With almost 80% of companies thus far reporting positive earnings surprises and more that two thirds reporting upside to revenue estimates investors should not be disappointed. But it is clear to even a casual observer that the investors are selling regardless of beat and raise results. The indiscriminate selling is generally something that I pay a lot of attention to and look for opportunities to go against the crowd. Clearly, there are a lot of concerns related to political and economic uncertainty, but much of it might either prove to be temporary noise or a knee jerk reaction and nervous responses to volatile economic monthly data. Case in point, last week investors fretted about potential non Bernanke non confirmation. I am not a political analyst, nor am I a huge fan of helicopter Ben, but from a practical standpoint, I felt the probability of him being nominated outweighed the risk. He is still the best man for the job at the moment.
Back to earnings. What bothers me, however, is the impact of outlook announcements. Despite strong results, management will be reluctant to provide upbeat guidance, quickly rewriting their (already pre-written)press releases and being more conservative in their guidance. The uncertainty of Chinese policies may potentially impact just about every commodity and industrial company, basically the whole cyclical sector. Given this 'dark cloud', I expect that companies with any direct or indirect exposure to China will guide mostly in line with consensus or slightly above, even if they internally expect to have a much stronger year. Think about it. No one will believe them if they guide strongly anyway. Why stick your neck out if the market is not rewarding you for it?
Clearly, this is the reason why cyclicals already had a much steeper correction than the general market. The rebound in $$$ is not helping either. Unfortunately, my portfolio also took a decent hit, being overweight in cyclicals.

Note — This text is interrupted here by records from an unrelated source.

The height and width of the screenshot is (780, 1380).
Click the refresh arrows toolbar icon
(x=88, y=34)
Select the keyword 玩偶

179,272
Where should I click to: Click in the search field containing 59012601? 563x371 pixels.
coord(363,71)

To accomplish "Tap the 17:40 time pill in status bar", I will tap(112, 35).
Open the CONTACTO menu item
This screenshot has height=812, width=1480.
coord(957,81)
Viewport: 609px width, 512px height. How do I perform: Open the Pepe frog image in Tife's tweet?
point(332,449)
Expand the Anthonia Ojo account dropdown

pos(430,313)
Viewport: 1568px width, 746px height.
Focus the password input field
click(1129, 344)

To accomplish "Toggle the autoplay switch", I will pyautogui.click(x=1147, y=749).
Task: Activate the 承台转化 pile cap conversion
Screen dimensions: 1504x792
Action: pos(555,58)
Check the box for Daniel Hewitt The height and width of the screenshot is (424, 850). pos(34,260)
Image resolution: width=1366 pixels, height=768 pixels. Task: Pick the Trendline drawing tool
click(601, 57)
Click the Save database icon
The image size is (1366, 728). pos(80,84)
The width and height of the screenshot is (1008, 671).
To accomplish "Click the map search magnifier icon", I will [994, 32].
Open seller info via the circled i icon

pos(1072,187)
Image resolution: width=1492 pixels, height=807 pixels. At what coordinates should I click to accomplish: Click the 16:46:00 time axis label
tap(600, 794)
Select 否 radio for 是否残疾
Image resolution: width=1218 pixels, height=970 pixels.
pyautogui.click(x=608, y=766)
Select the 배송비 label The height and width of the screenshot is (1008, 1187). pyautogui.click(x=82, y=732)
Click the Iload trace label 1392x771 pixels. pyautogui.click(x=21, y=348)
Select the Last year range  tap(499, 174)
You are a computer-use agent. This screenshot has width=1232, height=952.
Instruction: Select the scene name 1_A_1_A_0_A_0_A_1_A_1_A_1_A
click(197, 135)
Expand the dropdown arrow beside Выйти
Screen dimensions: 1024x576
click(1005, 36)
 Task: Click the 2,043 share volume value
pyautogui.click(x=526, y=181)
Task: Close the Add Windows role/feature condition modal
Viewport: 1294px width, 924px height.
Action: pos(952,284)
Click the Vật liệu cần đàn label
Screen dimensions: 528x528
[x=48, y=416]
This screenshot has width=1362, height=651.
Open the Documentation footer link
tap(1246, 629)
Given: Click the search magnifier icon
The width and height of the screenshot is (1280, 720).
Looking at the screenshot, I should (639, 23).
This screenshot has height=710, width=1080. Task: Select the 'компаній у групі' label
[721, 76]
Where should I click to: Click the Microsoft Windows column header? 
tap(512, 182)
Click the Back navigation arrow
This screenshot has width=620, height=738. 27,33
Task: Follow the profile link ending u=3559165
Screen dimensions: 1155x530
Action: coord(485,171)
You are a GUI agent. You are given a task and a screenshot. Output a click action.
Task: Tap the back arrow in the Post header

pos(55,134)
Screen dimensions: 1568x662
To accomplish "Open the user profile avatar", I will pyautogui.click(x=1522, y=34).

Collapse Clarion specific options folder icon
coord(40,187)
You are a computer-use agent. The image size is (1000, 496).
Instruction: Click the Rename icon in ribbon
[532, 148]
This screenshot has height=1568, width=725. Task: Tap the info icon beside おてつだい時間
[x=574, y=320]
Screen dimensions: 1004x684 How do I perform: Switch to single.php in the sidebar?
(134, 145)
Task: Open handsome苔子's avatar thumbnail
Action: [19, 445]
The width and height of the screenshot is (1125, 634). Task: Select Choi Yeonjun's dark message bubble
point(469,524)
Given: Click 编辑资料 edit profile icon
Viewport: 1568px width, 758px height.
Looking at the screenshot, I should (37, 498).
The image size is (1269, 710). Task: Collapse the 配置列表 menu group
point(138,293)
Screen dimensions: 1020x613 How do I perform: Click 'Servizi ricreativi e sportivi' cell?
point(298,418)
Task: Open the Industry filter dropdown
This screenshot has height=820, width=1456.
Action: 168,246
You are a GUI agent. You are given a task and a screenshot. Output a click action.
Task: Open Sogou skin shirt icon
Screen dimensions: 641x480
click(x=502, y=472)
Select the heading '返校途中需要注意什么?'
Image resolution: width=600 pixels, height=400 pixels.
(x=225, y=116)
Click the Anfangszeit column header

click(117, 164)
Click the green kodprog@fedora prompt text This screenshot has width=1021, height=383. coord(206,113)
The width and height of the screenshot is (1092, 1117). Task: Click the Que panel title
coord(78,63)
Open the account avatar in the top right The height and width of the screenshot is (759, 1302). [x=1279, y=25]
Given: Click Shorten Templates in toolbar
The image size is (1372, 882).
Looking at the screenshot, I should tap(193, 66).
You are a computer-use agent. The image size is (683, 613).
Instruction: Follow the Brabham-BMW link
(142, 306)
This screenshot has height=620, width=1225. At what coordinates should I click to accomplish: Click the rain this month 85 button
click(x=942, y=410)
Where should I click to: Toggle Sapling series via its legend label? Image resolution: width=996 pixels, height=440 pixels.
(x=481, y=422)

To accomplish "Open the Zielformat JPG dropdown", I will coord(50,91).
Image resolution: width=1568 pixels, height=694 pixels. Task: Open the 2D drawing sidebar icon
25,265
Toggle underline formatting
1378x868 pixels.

The disconnect is important. Despite the fact that investors perceive the potential slow down in China to be real, the truth is, their economy will still grow in high single digits or potentially low double digits. On paper, the ability to quickly make changes to the economic policy is one of the virtues of the centrally controlled economy. But in reality, they can't put the Ginnie in the bottle. More than anything, the Chinese government is concerned about social harmony and stable society. I can't really blame Chinese for being prudent and trying to prevent inflation and asset bubbles by putting some breaks on. From my standpoint it should be looked at as a POSITIVE, not negative.
At the end of the day, I think the fears of Chinese economic growth coming to a standstill and subtracting from the global growth are overdone. The growth will continue, even if the pace will be a bit slower. I am a buyer of oversold, quality cyclicals on these concerns.
During the last few days I have been committing some of my idle cash to buy some of these companies as well as selling puts. We are bouncing today, and if we continue to bounce I may sell some into the strength to be prudent, but overall, I remain constructive on US cyclical, broadly on Brazil's infrastructure and commodities, and select Chinese US traded names. The risk here is that perception will overwhelm the reality and the stampeding herd will abandon the sector. So if you plan to follow my strategy, buy only those stocks that you don't mind to hold for a long time. This is a tough market to trade, unless you have a very very short term timeframe, but then, you may miss a real move.